消費税可決について

 私の意見としては、現在の経済体制とそれに基づいた国家体制を維持する上では、消費税の増税は已むを得ないと思っているので、そのことに対しては別に意見は無い。

 私個人で、かなりざっくりだけど、消費税増税でどのくらい税収が増えるのか試算して見た。というか、今してみるのだけど

 GDPが500兆円で、恐らく、GDPは3年後には減っているだろうから、450兆円、このうちの2割〜3割は、固定資本減耗だから、450*0.75=340兆円が実質的なGDPになる。ここはかなり適当だけど、5割が動くお金として、340/2=170 170*0.05=8.5兆円ということになる。まあ、そんなこんなで、消費税だけで税収が、7〜12兆円増える試算になった。だが、しかし、現在の歳入44兆円に対して、歳出75兆円……、どう振り幅をうまく計算しても、歳入が歳出を越えないというのが、私の試算結果だ。つまり、消費税増税だけでは、抜本的、根本的解決ではないという結論が導き出された。(この試算は、今、私の記憶とか、適当な推測とかで計算したものなので、信じないでください、逆に合っていたら拍手喝さいでお願いします。)

 シュムペーターが租税国家の危機(私はこれを持っているのだけど読んでいない)という著書で、国家は租税と国債に頼っていると、絶対に崩壊するというようなことを言っているらしい。

 いずれにせよ、これは前から私が主張しているように、時間稼ぎの一手でしかない。ほかの名案がないから、仕方なくこうしているだけなのだ。

 それで、この消費税が妥当がどうか、ということはさておいて、消費税増税「反対か賛成か」ということに、実質的な世論がどれだけ反応しているか、ということの方が重要だろう。

 原発の再稼働の問題について、先日、メディアが一斉に隠したとされるデモは記憶に新しい。これと比較すると、一目瞭然で、世論が分かるのではないか。国民の一部か多くかはわからないけど、原発の問題については感情的になる人も、消費税の問題については感情的になっていないのである。

 これが何を意味するか。つまり、日本国民の関心事は、根本的にお金のことではないのである。これは、日本国民の多くが、生活にそんなに経済的な不自由を感じていないという何よりの証だろう。というか、誤解を招かないように言葉を変えると、消費税が5%程度増えたところで生命の危険を感じていないわけである。むしろ、贅沢を一つ減らすという、つつましやかで美しい美徳を一つ増やすことを歓迎しているのである。

 海外のニュースを見ていると、いかに日本が、経済的に、政治的に安定しているかよくわかる。というのも、先進国でない国では、総理が変わるだけでも、刃傷沙汰が一件は起こっている、デモ隊と警察が衝突したり、多くの人が広場に集まって、新しい政権を歓迎したりしているのだ。このように、とにかく、政治に対する熱烈さが違うのである。これは、政治と生命がどれだけ直結しているかということを示す最高の指標と言えよう。

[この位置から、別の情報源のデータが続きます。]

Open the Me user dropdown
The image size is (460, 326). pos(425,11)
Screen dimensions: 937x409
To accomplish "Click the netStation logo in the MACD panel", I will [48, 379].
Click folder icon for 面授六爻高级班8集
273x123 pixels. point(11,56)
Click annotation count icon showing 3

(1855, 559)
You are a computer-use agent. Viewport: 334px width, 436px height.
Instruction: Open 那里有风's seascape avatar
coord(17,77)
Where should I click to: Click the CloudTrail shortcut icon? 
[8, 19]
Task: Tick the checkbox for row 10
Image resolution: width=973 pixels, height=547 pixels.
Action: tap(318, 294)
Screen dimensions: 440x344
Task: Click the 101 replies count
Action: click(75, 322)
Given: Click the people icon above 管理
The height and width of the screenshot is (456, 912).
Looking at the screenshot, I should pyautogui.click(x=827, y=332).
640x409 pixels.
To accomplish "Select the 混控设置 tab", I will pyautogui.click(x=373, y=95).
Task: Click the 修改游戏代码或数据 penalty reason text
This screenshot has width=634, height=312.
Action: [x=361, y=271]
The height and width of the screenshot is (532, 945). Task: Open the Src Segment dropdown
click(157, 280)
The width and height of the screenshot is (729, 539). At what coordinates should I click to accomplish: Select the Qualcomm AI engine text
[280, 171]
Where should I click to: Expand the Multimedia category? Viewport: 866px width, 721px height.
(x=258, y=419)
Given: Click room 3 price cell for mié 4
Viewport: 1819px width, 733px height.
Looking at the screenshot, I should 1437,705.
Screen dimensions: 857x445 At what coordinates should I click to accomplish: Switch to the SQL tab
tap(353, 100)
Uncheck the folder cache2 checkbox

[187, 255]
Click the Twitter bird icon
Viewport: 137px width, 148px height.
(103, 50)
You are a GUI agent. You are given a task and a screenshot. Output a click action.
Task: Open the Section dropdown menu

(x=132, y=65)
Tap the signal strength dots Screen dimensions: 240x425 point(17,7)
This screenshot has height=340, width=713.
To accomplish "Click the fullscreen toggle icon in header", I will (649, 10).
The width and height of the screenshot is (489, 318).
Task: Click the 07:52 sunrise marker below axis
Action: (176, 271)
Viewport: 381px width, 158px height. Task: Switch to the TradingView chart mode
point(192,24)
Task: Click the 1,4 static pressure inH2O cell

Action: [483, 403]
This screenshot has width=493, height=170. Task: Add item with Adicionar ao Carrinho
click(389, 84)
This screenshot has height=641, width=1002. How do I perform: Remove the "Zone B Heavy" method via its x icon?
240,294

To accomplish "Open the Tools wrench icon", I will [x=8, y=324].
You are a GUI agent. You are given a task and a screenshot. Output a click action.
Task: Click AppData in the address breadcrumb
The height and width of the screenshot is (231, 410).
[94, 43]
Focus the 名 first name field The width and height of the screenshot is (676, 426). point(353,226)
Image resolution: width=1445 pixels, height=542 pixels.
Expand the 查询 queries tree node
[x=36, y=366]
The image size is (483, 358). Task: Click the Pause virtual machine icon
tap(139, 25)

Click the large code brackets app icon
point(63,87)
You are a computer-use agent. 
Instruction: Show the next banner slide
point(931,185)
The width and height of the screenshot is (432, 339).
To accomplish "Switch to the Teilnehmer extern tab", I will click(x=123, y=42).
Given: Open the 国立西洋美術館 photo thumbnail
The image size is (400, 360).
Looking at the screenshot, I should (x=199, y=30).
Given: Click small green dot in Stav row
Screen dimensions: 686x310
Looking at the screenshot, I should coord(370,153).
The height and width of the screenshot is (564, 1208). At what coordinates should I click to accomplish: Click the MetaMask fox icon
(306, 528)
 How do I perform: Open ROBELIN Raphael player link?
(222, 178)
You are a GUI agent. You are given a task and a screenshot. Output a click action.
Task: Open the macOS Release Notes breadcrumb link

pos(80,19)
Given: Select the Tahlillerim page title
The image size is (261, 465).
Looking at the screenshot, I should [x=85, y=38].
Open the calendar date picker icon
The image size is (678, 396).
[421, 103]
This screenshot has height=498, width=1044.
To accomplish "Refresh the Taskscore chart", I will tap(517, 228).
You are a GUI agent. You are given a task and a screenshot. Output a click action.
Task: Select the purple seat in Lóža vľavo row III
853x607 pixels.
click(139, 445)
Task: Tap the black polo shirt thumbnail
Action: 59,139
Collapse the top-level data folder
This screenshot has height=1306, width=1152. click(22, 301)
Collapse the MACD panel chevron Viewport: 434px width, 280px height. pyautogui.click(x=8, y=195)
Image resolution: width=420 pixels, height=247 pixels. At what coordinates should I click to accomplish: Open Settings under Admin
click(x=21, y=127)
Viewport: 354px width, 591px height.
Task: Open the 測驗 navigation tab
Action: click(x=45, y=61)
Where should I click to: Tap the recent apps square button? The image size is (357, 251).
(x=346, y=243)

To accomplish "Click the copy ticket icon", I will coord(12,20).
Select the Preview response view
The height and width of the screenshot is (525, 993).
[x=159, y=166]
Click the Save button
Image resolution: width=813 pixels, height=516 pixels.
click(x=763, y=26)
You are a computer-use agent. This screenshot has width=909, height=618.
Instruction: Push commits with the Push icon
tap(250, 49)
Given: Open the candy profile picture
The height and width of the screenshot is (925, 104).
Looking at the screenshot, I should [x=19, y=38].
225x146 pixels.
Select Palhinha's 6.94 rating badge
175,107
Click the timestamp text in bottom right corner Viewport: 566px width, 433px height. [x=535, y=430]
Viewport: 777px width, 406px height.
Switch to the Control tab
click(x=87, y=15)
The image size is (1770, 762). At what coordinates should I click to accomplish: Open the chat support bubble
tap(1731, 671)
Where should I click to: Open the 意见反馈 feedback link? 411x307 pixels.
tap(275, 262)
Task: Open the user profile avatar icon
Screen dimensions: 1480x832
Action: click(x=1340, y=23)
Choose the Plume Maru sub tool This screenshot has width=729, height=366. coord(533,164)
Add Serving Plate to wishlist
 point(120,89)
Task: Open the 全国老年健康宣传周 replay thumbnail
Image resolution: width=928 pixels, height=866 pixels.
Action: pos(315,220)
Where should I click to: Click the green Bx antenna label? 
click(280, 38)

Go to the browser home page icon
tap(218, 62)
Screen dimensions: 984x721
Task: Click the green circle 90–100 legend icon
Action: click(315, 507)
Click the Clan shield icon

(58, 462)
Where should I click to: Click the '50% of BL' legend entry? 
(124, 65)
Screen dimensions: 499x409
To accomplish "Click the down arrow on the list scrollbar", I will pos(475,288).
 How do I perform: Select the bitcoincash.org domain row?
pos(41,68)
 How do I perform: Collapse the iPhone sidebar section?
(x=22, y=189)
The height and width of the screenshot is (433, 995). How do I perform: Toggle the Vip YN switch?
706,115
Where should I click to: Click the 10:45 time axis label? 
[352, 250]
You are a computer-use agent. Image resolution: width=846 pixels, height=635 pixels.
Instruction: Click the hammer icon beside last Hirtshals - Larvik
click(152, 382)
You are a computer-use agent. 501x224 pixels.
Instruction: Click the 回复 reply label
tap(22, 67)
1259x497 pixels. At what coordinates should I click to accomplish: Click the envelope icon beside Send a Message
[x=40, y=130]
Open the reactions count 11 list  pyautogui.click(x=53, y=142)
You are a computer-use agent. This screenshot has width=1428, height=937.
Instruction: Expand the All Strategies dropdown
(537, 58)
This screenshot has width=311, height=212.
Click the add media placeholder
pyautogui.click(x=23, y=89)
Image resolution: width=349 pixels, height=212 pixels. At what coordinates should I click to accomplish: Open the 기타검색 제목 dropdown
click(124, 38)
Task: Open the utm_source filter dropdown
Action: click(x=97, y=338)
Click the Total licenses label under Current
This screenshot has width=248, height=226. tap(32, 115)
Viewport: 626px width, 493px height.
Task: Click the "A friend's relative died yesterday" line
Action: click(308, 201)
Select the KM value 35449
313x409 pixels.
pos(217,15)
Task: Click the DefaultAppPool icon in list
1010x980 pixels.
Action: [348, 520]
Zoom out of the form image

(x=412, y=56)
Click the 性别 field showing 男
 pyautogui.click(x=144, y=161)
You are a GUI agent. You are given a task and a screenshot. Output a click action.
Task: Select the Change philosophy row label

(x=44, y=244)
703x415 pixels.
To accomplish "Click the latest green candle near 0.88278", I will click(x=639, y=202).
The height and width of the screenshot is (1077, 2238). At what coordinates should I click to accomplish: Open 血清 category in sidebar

 そしてまた、小沢っぺ(彼は私の中で格下げされてしまった)が、いかにKYなことをしているかということが、この論点からでも十分立証されたことになる。

 だが、しかし、日本国民も、その他多くの先進国の国民も、現在の経済体制を疑っていないことだけには警鐘を鳴らしておきたい。今の経済体制は、いつ瓦解してもおかしくない。そして、それが訪れた時、何の準備もできていない可能性もある。もし、その状況が起きたら大変なことになるということだけは忘れないでほしい。